During interview on 3/14/11 with Staff A, Chief Operations Officer, Staff B, DON and Staff H, Director of Health Information confirmed that Patient #1 had a previously known sprain injury of the right knee, was admitted to facility due to increasingly aggressive behaviors which included spitting, kicking, throwing objects and also inappropriate sexual behaviors toward females.
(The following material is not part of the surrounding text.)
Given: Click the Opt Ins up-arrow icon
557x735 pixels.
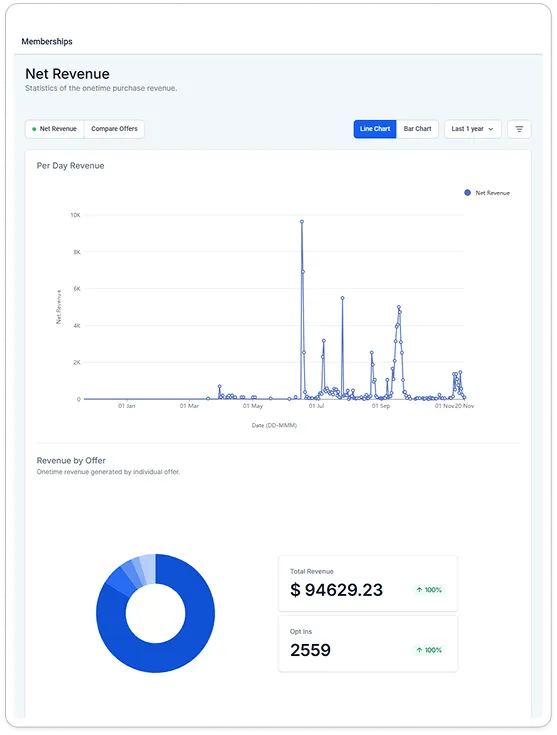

Staff A, B and H also confirmed that after the physical hold Patient #1 was noted with pain and swelling of the right outer thigh above the right knee and that Patient #1 was transported to the local medical hospital emergency department on 1/29/11 in the facility mini-van accompanied by 2 female counselors that are non medical personnel.

DIRECTOR OF DIETARY SERVICES

Tag No.: A0620

Based on observations and interview the hospital failed to store and handle food in a sanitary manner.

Finding include:

Observations on 5/16/11 between 12:00 p.m. and 12:30 p.m. of unit refrigerators revealed the following:

Madison Unit Refrigerator- partially consumed beverage bottles with no identification of persons consuming the drinks as required by the sign on the refrigerator. Open milk containers with no date as to when the carton was opened. An unwrapped partially eaten candy bar in freezer unit and. 1 to 2 inches frost build-up on all interior surfaces of freezer.

Harrison Unit Refrigerator- partially consumed beverage bottles with no identification of persons consuming the drinks as required by the sign on the refrigerator. A Styrofoam plate of cut up vegetables that was covered with no date of when it was prepared.

Observations on 5/16/11 between 12:30 p.m. and 1:00 p.m. of the kitchen revealed that in the dry storage area an opened 1 gallon container of rib sauce was not dated as to when it was opened. Interview with Staff M, Director Food Services revealed that the open date was unknown but Staff M put 5/16 as the open date. In the freezer it was observed that ice cream was stored in a "hotel pan" the ice cream was partially covered with plastic wrap and ice was observed on the surface of the ice cream. Staff M stated that ice cream was used at a function over the past weekend and staff would dispose of the ice cream.

MAINTENANCE OF PHYSICAL PLANT

Tag No.: A0701

Based on observations on 5/16/11 and 5/18/11 the hospital failed to maintain a baseboard heating unit and shower room tiles so a not present a hazard to patients.

Findings include:

Observation on 5/16/11 at 2:20 p.m. revealed that in the middle shower room on the Washington Unit a vertical run of tiles next to the shower stall was missing. The missing tiles provide a simple means to remove more tiles by patients.

Observation on 5/18/11 with Staff K, Director of Support Services, revealed that base board heating unit covers located in the Washington Unit day room area revealed that it had been repaired numerous times and that sharp edges existed on the sheet metal repairs. Staff K further stated that they were in the process of replacing baseboard covers and demonstrated the type of cover that would be less subject to destruction by the type of patient housed on this unit.